Credit to Jermaine Jones. The guy has publicly addressed his red card, taking to his Twitter account (@jermainejunior) on Saturday night to apologize to Schalke fans for getting sent off at Stuttgart:
After it happened, I took to my soapbox to outline all my problems with the challenge: it was unnecessary, part of a pattern, ill-timed, and inherently disrespectful to his opponent. Jones conceded it was a too much for a “50:50” challenge. He undoubtedly realizes down 3-1 with his team playing 11-on-10 is a poor time to be that aggressive. And though I’d like him to be “100% on the ref side,” it would be a little naive of me to expect an athlete to do so.
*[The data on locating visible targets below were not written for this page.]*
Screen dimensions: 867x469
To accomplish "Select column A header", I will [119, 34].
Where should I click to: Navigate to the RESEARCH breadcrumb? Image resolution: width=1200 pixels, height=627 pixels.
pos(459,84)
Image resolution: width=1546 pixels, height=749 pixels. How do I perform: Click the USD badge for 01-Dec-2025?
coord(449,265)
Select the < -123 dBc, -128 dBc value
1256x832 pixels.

Regarding the pattern of behavior, that needs to be taken back. According to various sources, Jones earned the first straight red card of his career today. He may have a penchant to unnecessary fouls, but there’s little record of his affinity for dangerous ones.
Still, I would have like to see him apologize to Ibrahima Traoré, the Stuttgart player he put at risk with his challenge. That play could have seriously injured the 24-year-old Ivorian. Without acknowledging that, I’m not sure Jones really gets what was so wrong about his challenge.
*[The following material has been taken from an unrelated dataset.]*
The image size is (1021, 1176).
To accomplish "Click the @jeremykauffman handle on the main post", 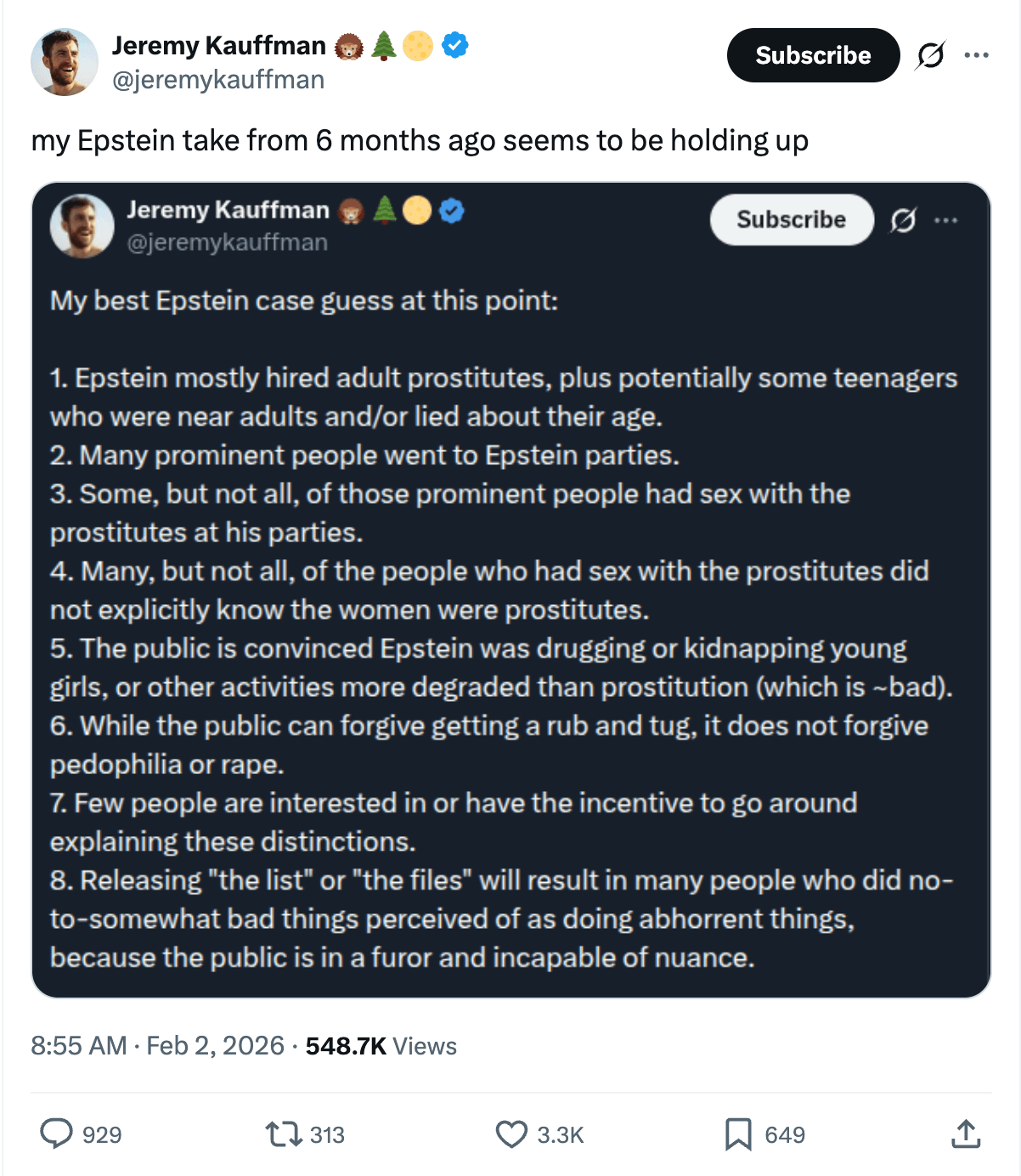I will 218,80.
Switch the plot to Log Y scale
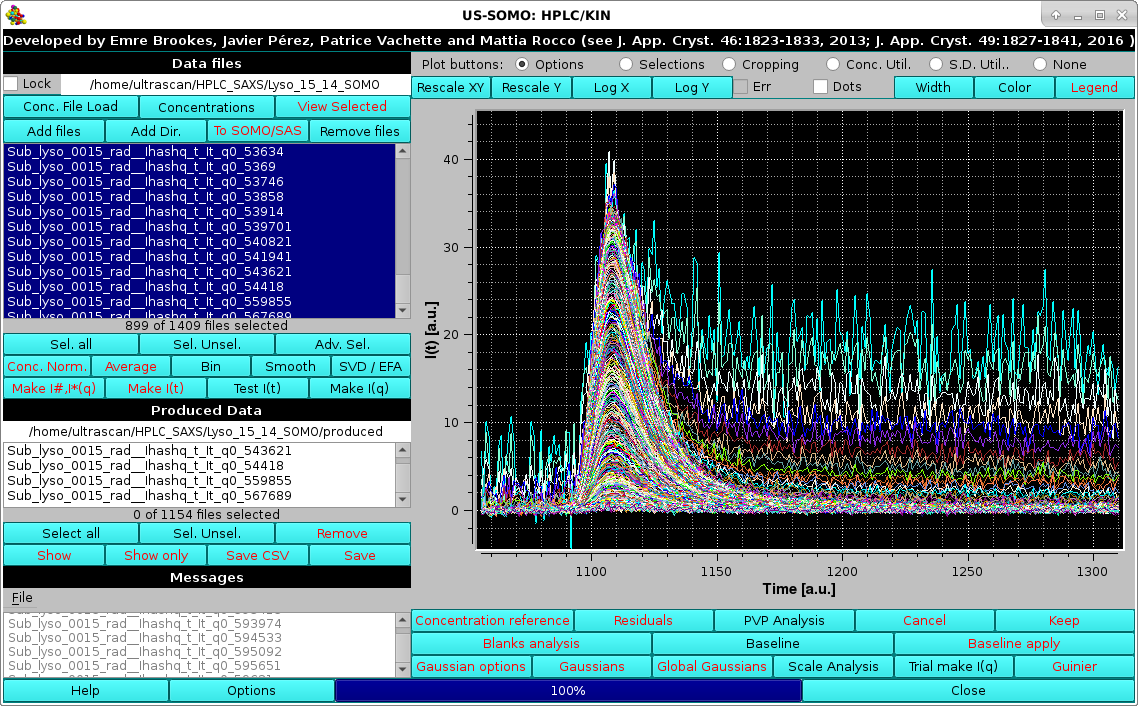 692,87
In the big picture, the problem wasn’t that you broke the rules, Jermaine. It’s that you took another player’s well-being into your own hands. For feet, as it were. For those few moments you were airborne with your right leg extended, Traoré’s immediate future was under undo risk.
That this isn’t the first thing on your mind when you go to tweet apologies hints this situation could happen again. I only hope the next player is as spry as Traoré.
And I’m not looking for contrition here. At least, I’m not looking for it from one player. This is a sport-wide problem. The frequency of these kind of tackles is something every player should care about the same way basic safety concerns are important in all sports. No horsecollar tackles in American football. No putting a guy head-first into the boards in ice hockey. No ankle-breakers in soccer.
They’re not an inherent part of the game. Nowhere in the rules are lunging tackles addressed, but player safety and danger play is. The potential risk associated with these plays in no way justifies an insignificant reward.
From what I know of Jermaine Jones, I imagine his response to whether he should apologize to Traoré would be “of course.” It’s just not something that enters a player’s head unless an injury has occurred. That’s how far down the list of priorities player safety is in these situations.
Over the last 25 years, the game has gotten much better about curtailing these types of challenges, but at some point, players are going to have to take it upon themselves to say the possibility of injuring a fellow professional makes those challenges off limits.
Whether that means more punishment than a red card and suspension, I’m not sure. But I’m confident once players agree this type of aggression has no place in the game, the problem will disappear within a generation.